Moreover, these companies have lower correlation with other fixed-income asset classes and are required to maintain low leverage, suggesting higher returns with lower volatility (read: Short-Term Bond Yields Rising: Where to Go Now for Fixed Income ETFs?).  

Give the promising outlook, investors could take advantage of the current depressed situation and invest in the BDC space in the form of ETFs. Currently, there are three ETFs in the space, each of which are different from the other:

UBS ETRACS Linked to the Wells Fargo Business Development Company Index ETN (BDCS)

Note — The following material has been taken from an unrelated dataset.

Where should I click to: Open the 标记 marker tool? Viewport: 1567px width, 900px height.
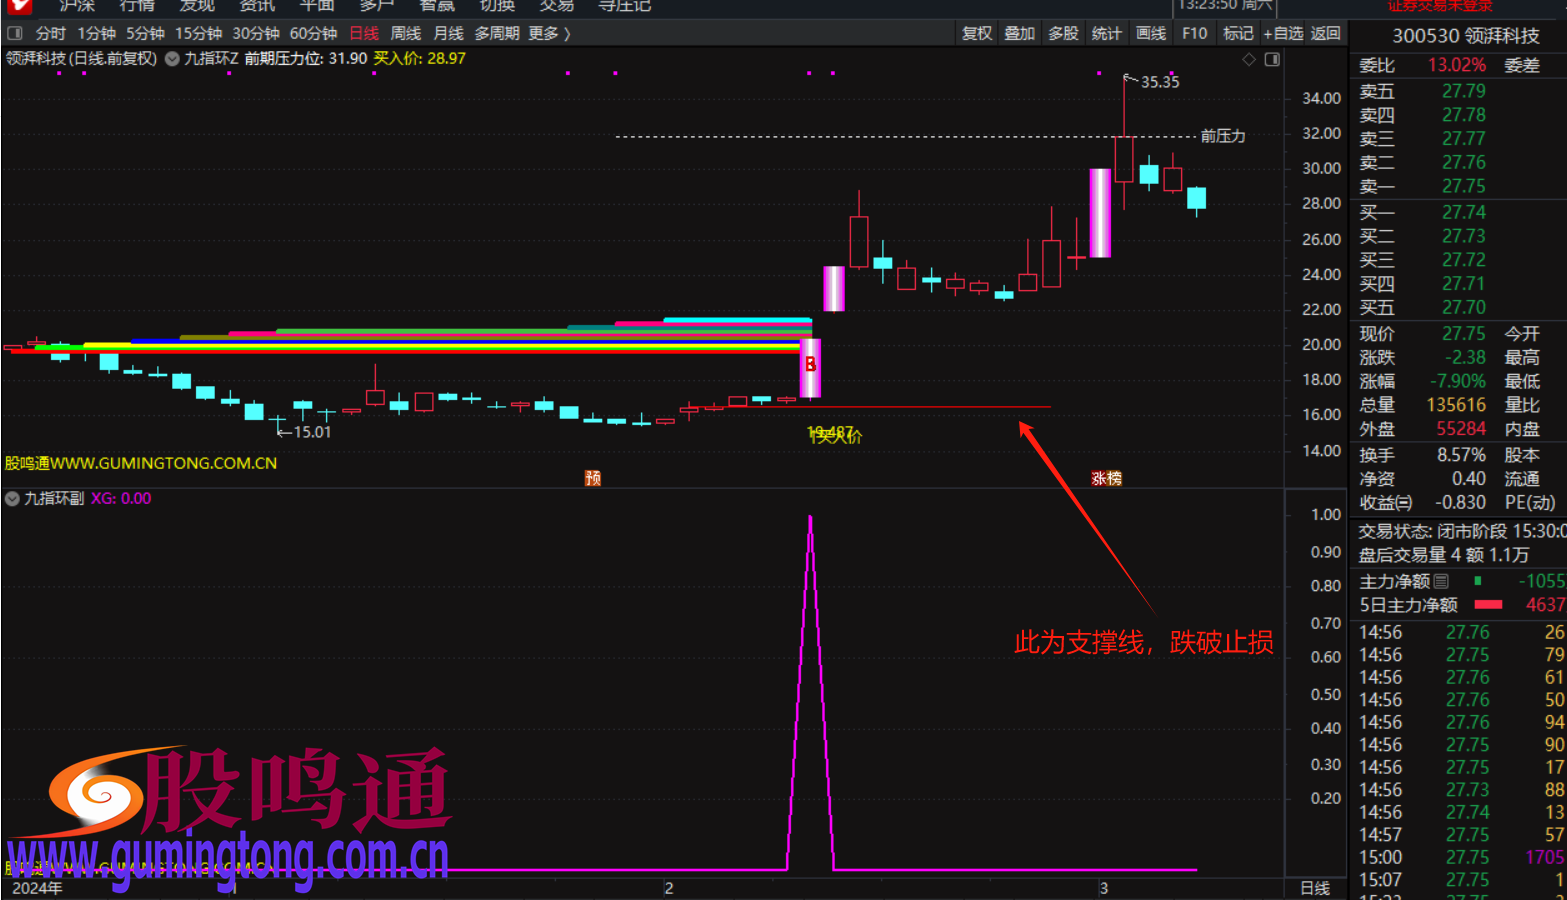click(1237, 33)
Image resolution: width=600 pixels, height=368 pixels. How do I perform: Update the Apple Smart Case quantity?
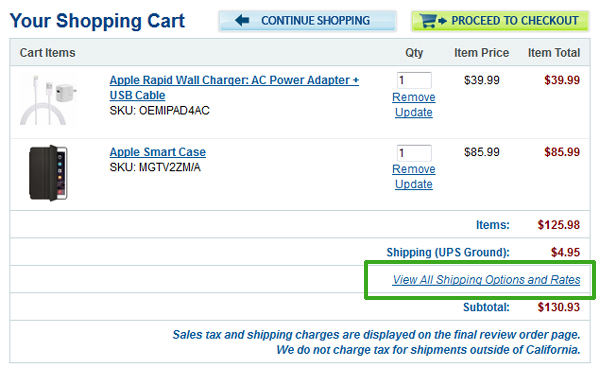414,184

This product tracks the Wells Fargo Business Development Company Index, which is a float adjusted capitalization-weighted index that is intended to measure the performance of all BDCs. The benchmark consists of about 32 companies in total, all of which have a focus on the U.S. market. The note focuses on pint-sized companies although it is somewhat concentrated as the top three holdings — American Capital (ACAS), Ares Capital (ARCC), and Prospect Capital (PSEC) — make up for nearly 10% share each.

Investors should note that BDCS is structured as an ETN which means that it has the credit risk of UBS but does not suffer from tracking error or complicated tax treatments either. It has amassed just $71.3 million in its asset base. Total trading cost is pretty high as expense ratio came in at 85 bps while volume is light, suggesting wide bid/ask spreads. However, the product does have a truly impressive yield of about 7.31%, which should help mitigate the cost issues. The note is almost flat in the year-to-date time frame.

UBS E-TRACS 2xLeveraged Long Wells Fargo Business Development Company ETN (BDCL)

This is a leveraged ETN and seeks to provide two times (2x or 200%) exposure to the performance of the Wells Fargo Business Development Company Index (or BDCS). The product has attracted $246.5 million in its asset base and is liquid with trading volumes of roughly 164,000 shares per day. BDCL pays out a whopping 15.48% in annual yields and has generated almost flat returns (see: all leveraged ETFs here).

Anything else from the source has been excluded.